My secondary question is this. I'm having trouble figuring out how to make the various choices vague enough to not "give away" the answers. A similar scenario to one I'm considering:

Interaction 1: Customer wants to know if she can travel on a plane and take her pet.

Response A - Sure, no problem (0 pts -- customer's pet is actually something that would not be able to travel on a plane)

Response B - Let me get some more information from you. What kind of pet is it? (10 pts)

Response C - TBD (5 pts)

Interaction 2: Gathers info and books ticket

Obviously this is not the actual scenario I would be using, but does it make sense in terms of where I'm struggling? How do I get the learner to realize they should be checking to see if the "pet" is allowed or restricted in some way, without spelling that out in the response and making it obvious?

My initial thoughts are I could do something with text entry, but I'm trying to figure out how that would work...

Doug Zawisza

Hi All!

I'm creating a branching path in Storyline. I have an option where the learner can choose to Create a User, Edit a User or Delete a User. I have hotspots over each button to steer folks towards that option once they have clicked. 

Here's the dilemma: how do I achieve a "viewed" or "complete" status on one or all of those branches in order to halt progress without all three being viewed, but remaining flexible enough so the user can review them in their preferred order?

I could force things to be linear: Create > Edit > Delete, but it seems more engaging when the user can choose their own adventure so to speak. 

Dennis Hall

Hi Doug:

Make your navigation buttons into a button set.
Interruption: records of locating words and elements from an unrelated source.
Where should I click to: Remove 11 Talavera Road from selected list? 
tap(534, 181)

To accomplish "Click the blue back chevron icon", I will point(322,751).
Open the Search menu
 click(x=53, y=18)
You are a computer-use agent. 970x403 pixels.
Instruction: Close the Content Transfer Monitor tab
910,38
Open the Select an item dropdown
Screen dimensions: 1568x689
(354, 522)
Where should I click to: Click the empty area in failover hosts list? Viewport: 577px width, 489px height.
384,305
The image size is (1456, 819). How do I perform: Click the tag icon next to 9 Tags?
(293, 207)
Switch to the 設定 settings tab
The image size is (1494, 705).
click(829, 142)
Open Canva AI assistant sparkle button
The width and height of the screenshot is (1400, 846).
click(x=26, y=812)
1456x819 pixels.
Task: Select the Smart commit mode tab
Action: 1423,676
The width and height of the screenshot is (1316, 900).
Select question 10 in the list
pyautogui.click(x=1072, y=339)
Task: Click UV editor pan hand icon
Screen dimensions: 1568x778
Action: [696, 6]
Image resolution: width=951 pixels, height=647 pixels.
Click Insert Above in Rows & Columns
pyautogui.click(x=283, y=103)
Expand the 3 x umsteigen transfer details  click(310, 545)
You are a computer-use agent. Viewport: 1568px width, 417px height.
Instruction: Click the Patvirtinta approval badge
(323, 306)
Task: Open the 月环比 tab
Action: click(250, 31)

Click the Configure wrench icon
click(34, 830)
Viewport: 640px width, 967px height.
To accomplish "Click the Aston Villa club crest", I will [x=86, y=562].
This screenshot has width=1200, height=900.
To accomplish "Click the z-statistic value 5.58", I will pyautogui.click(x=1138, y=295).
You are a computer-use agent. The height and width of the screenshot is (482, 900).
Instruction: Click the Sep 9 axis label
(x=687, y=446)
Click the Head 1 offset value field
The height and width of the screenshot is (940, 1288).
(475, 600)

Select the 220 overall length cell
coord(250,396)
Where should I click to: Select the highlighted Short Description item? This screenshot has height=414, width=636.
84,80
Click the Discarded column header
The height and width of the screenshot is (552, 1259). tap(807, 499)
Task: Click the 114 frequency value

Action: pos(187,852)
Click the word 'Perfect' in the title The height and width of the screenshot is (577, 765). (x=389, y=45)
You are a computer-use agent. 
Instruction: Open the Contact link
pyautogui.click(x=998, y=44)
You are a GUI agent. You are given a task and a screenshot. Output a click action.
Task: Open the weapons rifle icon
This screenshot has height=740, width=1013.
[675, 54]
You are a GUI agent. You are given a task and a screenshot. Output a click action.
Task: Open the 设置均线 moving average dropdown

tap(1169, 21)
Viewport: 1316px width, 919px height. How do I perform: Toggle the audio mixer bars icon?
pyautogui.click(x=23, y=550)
Create a True/False variable for each branch, example: Branch1Viewed, Branch2Veiwed, etc... Make it False by default.

On the last slide of each branch, create a trigger that adjusts the variable to True when the user clicks the Next button. Have the Next button jump to the navigation slide.

On the navigation slide, create a slide level trigger at start of timeline that changes the state of the navigation buttons to visited, if Branch@Viewed is equal to true.

This setup will show the user that the branch has been completed, yet still allow them to navigate any branch in any order they want.

Best Regards,

Dennis Hall

Ian Monk

Hello Everyone!

I'm wondering if there are any best practices for receiving branch scenario content from clients. Traditionally I have received content from clients in PowerPoint, but is that the best way to set it up? At a glance I am thinking I would want a slide deck in PowerPoint and a visual storyboard to clarify the links between slides/branches, but am not 100% confident in this method. 

I am interested to hear how other developers are receiving branch scenario content from clients.